Absorption Systems announced the results of another study demonstrating the effectivness of the company’s CellPort Technologies to predict the potential for pharmacokinetic drug-drug interactions. The study, published online in Drug Metabolism and Disposition examined several statin drugs, which are widely used to lower cholesterol. Using Absorption Systems’ proprietary technology, company scientists, in collaboration with a colleague at the FDA, confirmed what had previously been suspected regarding which drug transporters are responsible for eliminating the drugs from the body. Such results can be important for predicting and understanding drug-drug interactions and toxicity.
CellPort Technologies is a suite of preclinical in vitro test systems designed to provide definitive data regarding interactions between new drugs under investigation and specific transport proteins that have been identified by the FDA as key mediators of drug safety.
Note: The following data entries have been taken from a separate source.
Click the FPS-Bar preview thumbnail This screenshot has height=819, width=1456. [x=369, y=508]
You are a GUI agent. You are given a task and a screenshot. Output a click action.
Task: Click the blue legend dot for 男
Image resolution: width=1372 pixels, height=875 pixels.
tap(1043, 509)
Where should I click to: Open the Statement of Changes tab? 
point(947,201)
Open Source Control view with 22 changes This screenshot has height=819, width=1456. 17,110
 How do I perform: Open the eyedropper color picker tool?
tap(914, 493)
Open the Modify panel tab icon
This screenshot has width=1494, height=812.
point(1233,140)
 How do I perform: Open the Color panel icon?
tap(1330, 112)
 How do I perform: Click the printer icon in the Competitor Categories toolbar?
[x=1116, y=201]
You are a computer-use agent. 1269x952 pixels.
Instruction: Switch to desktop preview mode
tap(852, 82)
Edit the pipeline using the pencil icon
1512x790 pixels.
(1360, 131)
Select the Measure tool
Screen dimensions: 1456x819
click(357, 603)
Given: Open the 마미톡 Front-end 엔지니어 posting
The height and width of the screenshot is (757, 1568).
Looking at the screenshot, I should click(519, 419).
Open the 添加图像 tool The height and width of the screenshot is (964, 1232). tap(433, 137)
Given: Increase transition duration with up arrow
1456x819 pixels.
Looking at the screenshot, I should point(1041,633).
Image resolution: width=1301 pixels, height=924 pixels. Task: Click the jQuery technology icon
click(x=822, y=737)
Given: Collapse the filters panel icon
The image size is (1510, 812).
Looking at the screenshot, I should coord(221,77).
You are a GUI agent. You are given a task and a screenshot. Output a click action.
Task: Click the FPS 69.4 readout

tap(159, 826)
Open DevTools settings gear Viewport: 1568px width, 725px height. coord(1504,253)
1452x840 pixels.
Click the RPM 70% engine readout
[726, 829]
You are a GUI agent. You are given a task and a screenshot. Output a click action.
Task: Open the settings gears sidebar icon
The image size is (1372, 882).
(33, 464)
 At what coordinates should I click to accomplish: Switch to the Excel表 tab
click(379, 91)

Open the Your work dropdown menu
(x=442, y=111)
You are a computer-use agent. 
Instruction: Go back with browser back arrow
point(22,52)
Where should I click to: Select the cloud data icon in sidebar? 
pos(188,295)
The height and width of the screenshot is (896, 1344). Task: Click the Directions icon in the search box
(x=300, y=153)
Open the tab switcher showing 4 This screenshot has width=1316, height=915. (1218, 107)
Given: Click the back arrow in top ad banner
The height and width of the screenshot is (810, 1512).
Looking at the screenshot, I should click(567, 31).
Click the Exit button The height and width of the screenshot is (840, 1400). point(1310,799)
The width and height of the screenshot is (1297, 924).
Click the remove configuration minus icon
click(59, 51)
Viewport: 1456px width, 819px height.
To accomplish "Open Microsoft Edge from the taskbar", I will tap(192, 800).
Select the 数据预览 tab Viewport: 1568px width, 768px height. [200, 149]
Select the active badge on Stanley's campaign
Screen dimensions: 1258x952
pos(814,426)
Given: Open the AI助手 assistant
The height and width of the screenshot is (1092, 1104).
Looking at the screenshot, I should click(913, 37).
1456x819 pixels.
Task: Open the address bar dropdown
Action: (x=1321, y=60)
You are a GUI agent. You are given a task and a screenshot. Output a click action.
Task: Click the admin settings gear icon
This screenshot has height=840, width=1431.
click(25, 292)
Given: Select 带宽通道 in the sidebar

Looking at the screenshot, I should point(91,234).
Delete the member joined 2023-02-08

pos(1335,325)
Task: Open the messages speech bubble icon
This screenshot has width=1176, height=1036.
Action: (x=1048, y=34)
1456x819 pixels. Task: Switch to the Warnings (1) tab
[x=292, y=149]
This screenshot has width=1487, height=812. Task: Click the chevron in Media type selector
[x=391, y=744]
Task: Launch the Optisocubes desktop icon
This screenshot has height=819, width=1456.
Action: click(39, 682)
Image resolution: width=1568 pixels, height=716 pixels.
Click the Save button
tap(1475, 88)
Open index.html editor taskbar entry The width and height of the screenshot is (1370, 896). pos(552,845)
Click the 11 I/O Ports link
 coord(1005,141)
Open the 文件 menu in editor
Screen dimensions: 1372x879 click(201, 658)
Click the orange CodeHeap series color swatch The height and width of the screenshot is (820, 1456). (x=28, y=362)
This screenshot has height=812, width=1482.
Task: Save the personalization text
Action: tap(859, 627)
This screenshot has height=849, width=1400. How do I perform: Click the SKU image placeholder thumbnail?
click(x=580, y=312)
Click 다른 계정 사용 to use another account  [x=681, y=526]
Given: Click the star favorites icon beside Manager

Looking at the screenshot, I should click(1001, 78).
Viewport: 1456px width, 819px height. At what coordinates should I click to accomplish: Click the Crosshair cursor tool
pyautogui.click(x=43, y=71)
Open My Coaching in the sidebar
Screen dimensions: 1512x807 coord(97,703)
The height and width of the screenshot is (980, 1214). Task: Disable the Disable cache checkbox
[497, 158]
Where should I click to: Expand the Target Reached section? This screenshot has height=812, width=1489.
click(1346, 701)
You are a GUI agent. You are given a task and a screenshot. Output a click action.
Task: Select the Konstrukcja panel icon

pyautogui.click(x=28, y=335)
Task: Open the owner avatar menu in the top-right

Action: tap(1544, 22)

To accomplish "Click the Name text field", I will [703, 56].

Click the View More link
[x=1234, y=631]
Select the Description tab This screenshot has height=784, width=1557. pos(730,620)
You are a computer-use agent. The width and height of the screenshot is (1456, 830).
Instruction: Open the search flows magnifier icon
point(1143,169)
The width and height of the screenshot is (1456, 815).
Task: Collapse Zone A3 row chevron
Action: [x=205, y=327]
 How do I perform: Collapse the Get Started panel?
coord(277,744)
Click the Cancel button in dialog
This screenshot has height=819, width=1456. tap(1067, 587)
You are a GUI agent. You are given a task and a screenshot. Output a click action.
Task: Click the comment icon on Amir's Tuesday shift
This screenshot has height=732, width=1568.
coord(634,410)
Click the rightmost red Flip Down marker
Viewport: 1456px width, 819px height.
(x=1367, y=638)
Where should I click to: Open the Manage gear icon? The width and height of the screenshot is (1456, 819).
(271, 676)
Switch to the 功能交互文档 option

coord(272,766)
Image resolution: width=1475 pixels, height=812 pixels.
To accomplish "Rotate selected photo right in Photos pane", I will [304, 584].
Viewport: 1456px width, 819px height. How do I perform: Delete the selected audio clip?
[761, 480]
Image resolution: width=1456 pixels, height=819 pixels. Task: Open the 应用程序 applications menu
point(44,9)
Absorption Systems scientists used a novel approach to create a panel of human cell lines in which the expression of one efflux transporter at a time is knocked down. It then becomes a simple process of elimination to determine, in a very unambiguous way, which efflux transporter(s) is/are sites of interaction.
“We were very excited to collaborate with the FDA on this research project, especially since the agency helped fund the development of these tools through Phase I and Phase II SBIR grants” said Patrick M. Dentinger, President and CEO of Absorption Systems. “This study demonstrates CellPort’s unique ability to predict or explain potentially harmful drug-drug interactions.”
The collaborative study with the FDA was another demonstration of the power of this approach to explain certain clinical drug-drug interactions. Going forward, drug developers are increasingly utilizing tools such as CellPort proactively to anticipate and avoid such interactions before they occur.
Source: Absorption Systems